▸ **Instructions to follow**: Retyping the entire listing exactly is the task.

▸ **Data for processing**:
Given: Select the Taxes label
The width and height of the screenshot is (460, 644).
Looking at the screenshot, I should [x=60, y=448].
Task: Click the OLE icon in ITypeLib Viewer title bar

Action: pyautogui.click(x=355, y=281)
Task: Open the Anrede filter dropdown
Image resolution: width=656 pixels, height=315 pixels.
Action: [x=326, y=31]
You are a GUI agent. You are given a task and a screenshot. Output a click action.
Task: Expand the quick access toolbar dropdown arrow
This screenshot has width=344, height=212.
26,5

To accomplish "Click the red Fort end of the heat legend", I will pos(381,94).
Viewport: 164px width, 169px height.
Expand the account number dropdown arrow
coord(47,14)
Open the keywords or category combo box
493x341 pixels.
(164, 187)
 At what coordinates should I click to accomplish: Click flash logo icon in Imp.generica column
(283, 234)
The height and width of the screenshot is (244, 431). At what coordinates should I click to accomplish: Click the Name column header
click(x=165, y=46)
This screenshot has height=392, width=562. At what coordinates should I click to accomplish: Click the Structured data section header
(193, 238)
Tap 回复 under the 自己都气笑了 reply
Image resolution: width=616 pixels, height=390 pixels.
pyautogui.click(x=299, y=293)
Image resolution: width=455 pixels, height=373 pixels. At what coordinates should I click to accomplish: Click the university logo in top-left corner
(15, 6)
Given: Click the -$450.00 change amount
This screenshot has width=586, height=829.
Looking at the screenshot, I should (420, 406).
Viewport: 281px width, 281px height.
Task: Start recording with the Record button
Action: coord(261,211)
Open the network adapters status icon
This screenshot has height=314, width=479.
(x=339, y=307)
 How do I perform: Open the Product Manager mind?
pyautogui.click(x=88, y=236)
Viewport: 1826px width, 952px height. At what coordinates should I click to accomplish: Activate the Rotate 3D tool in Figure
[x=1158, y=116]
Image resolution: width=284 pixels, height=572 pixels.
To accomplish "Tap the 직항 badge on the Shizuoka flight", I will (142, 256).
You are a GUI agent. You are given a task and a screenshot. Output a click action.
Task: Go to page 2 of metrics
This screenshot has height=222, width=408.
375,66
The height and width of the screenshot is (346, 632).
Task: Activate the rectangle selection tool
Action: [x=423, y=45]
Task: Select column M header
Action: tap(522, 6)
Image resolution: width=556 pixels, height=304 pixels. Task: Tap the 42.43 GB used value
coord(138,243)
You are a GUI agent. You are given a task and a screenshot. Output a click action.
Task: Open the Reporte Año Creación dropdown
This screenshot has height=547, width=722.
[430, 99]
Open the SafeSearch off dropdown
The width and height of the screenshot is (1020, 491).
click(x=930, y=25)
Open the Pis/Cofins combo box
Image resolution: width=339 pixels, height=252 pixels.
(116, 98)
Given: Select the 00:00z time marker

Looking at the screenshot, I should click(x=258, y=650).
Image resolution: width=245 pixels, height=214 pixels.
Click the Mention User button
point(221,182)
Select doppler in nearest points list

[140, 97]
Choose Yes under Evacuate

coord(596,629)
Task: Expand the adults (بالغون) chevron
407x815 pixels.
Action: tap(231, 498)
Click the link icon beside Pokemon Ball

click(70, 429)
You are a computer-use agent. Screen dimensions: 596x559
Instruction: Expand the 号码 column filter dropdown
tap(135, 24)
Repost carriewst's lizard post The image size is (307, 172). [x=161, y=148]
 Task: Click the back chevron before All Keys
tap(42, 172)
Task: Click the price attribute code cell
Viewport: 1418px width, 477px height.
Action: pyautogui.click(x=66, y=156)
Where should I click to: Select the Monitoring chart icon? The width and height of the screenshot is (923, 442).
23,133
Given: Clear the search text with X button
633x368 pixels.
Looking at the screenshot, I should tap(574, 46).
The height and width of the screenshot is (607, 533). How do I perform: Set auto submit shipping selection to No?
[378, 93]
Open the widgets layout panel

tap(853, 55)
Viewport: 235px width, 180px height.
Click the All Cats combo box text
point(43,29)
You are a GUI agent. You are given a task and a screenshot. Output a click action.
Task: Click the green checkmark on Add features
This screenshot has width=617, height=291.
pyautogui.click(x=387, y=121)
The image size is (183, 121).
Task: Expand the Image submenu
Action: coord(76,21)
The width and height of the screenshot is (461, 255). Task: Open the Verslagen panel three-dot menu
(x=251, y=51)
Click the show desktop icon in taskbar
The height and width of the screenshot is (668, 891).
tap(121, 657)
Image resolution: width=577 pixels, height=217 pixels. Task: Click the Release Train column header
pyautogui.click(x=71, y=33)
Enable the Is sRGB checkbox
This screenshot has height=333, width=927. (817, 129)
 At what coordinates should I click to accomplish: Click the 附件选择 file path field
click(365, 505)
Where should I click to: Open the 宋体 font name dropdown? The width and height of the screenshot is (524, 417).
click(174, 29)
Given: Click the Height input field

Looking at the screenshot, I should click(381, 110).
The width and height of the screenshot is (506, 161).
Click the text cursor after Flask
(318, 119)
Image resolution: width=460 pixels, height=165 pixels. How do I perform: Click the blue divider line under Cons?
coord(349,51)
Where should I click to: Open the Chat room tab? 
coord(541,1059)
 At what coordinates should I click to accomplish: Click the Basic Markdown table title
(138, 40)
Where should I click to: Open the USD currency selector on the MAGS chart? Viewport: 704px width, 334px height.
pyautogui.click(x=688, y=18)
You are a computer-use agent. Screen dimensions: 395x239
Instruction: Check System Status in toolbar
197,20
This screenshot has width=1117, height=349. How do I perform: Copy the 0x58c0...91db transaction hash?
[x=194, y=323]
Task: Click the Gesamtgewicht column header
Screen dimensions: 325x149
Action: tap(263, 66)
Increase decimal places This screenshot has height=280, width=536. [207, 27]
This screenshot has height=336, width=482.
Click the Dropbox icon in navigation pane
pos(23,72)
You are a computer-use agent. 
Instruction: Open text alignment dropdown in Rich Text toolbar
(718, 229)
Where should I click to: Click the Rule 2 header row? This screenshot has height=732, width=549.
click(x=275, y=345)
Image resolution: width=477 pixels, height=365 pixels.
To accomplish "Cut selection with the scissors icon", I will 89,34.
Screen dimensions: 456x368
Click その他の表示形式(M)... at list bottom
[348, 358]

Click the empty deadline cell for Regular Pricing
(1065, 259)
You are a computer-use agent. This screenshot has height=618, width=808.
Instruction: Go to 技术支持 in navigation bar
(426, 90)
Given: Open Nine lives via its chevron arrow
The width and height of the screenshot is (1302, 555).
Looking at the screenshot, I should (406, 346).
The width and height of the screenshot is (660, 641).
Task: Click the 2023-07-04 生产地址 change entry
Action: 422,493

▸ **Solution to this exercise**:
Given: Select the Taxes label
The width and height of the screenshot is (460, 644).
Looking at the screenshot, I should [x=60, y=448].
Task: Click the OLE icon in ITypeLib Viewer title bar

Action: pyautogui.click(x=355, y=281)
Task: Open the Anrede filter dropdown
Image resolution: width=656 pixels, height=315 pixels.
Action: [x=326, y=31]
You are a GUI agent. You are given a task and a screenshot. Output a click action.
Task: Expand the quick access toolbar dropdown arrow
This screenshot has width=344, height=212.
26,5

To accomplish "Click the red Fort end of the heat legend", I will pos(381,94).
Viewport: 164px width, 169px height.
Expand the account number dropdown arrow
coord(47,14)
Open the keywords or category combo box
493x341 pixels.
(164, 187)
 At what coordinates should I click to accomplish: Click flash logo icon in Imp.generica column
(283, 234)
The height and width of the screenshot is (244, 431). At what coordinates should I click to accomplish: Click the Name column header
click(x=165, y=46)
This screenshot has height=392, width=562. At what coordinates should I click to accomplish: Click the Structured data section header
(193, 238)
Tap 回复 under the 自己都气笑了 reply
Image resolution: width=616 pixels, height=390 pixels.
pyautogui.click(x=299, y=293)
Image resolution: width=455 pixels, height=373 pixels. At what coordinates should I click to accomplish: Click the university logo in top-left corner
(15, 6)
Given: Click the -$450.00 change amount
This screenshot has width=586, height=829.
Looking at the screenshot, I should (420, 406).
Viewport: 281px width, 281px height.
Task: Start recording with the Record button
Action: coord(261,211)
Open the network adapters status icon
This screenshot has height=314, width=479.
(x=339, y=307)
 How do I perform: Open the Product Manager mind?
pyautogui.click(x=88, y=236)
Viewport: 1826px width, 952px height. At what coordinates should I click to accomplish: Activate the Rotate 3D tool in Figure
[x=1158, y=116]
Image resolution: width=284 pixels, height=572 pixels.
To accomplish "Tap the 직항 badge on the Shizuoka flight", I will (142, 256).
You are a GUI agent. You are given a task and a screenshot. Output a click action.
Task: Go to page 2 of metrics
This screenshot has height=222, width=408.
375,66
The height and width of the screenshot is (346, 632).
Task: Activate the rectangle selection tool
Action: [x=423, y=45]
Task: Select column M header
Action: tap(522, 6)
Image resolution: width=556 pixels, height=304 pixels. Task: Tap the 42.43 GB used value
coord(138,243)
You are a GUI agent. You are given a task and a screenshot. Output a click action.
Task: Open the Reporte Año Creación dropdown
This screenshot has height=547, width=722.
[430, 99]
Open the SafeSearch off dropdown
The width and height of the screenshot is (1020, 491).
click(x=930, y=25)
Open the Pis/Cofins combo box
Image resolution: width=339 pixels, height=252 pixels.
(116, 98)
Given: Select the 00:00z time marker

Looking at the screenshot, I should click(x=258, y=650).
Image resolution: width=245 pixels, height=214 pixels.
Click the Mention User button
point(221,182)
Select doppler in nearest points list

[140, 97]
Choose Yes under Evacuate

coord(596,629)
Task: Expand the adults (بالغون) chevron
407x815 pixels.
Action: tap(231, 498)
Click the link icon beside Pokemon Ball

click(70, 429)
You are a computer-use agent. Screen dimensions: 596x559
Instruction: Expand the 号码 column filter dropdown
tap(135, 24)
Repost carriewst's lizard post The image size is (307, 172). [x=161, y=148]
 Task: Click the back chevron before All Keys
tap(42, 172)
Task: Click the price attribute code cell
Viewport: 1418px width, 477px height.
Action: pyautogui.click(x=66, y=156)
Where should I click to: Select the Monitoring chart icon? The width and height of the screenshot is (923, 442).
23,133
Given: Clear the search text with X button
633x368 pixels.
Looking at the screenshot, I should tap(574, 46).
The height and width of the screenshot is (607, 533). How do I perform: Set auto submit shipping selection to No?
[378, 93]
Open the widgets layout panel

tap(853, 55)
Viewport: 235px width, 180px height.
Click the All Cats combo box text
point(43,29)
You are a GUI agent. You are given a task and a screenshot. Output a click action.
Task: Click the green checkmark on Add features
This screenshot has width=617, height=291.
pyautogui.click(x=387, y=121)
The image size is (183, 121).
Task: Expand the Image submenu
Action: coord(76,21)
The width and height of the screenshot is (461, 255). Task: Open the Verslagen panel three-dot menu
(x=251, y=51)
Click the show desktop icon in taskbar
The height and width of the screenshot is (668, 891).
tap(121, 657)
Image resolution: width=577 pixels, height=217 pixels. Task: Click the Release Train column header
pyautogui.click(x=71, y=33)
Enable the Is sRGB checkbox
This screenshot has height=333, width=927. (817, 129)
 At what coordinates should I click to accomplish: Click the 附件选择 file path field
click(365, 505)
Where should I click to: Open the 宋体 font name dropdown? The width and height of the screenshot is (524, 417).
click(174, 29)
Given: Click the Height input field

Looking at the screenshot, I should click(381, 110).
The width and height of the screenshot is (506, 161).
Click the text cursor after Flask
(318, 119)
Image resolution: width=460 pixels, height=165 pixels. How do I perform: Click the blue divider line under Cons?
coord(349,51)
Where should I click to: Open the Chat room tab? 
coord(541,1059)
 At what coordinates should I click to accomplish: Click the Basic Markdown table title
(138, 40)
Where should I click to: Open the USD currency selector on the MAGS chart? Viewport: 704px width, 334px height.
pyautogui.click(x=688, y=18)
You are a computer-use agent. Screen dimensions: 395x239
Instruction: Check System Status in toolbar
197,20
This screenshot has width=1117, height=349. How do I perform: Copy the 0x58c0...91db transaction hash?
[x=194, y=323]
Task: Click the Gesamtgewicht column header
Screen dimensions: 325x149
Action: tap(263, 66)
Increase decimal places This screenshot has height=280, width=536. [207, 27]
This screenshot has height=336, width=482.
Click the Dropbox icon in navigation pane
pos(23,72)
You are a computer-use agent. 
Instruction: Open text alignment dropdown in Rich Text toolbar
(718, 229)
Where should I click to: Click the Rule 2 header row? This screenshot has height=732, width=549.
click(x=275, y=345)
Image resolution: width=477 pixels, height=365 pixels.
To accomplish "Cut selection with the scissors icon", I will 89,34.
Screen dimensions: 456x368
Click その他の表示形式(M)... at list bottom
[348, 358]

Click the empty deadline cell for Regular Pricing
(1065, 259)
You are a computer-use agent. This screenshot has height=618, width=808.
Instruction: Go to 技术支持 in navigation bar
(426, 90)
Given: Open Nine lives via its chevron arrow
The width and height of the screenshot is (1302, 555).
Looking at the screenshot, I should (406, 346).
The width and height of the screenshot is (660, 641).
Task: Click the 2023-07-04 生产地址 change entry
Action: 422,493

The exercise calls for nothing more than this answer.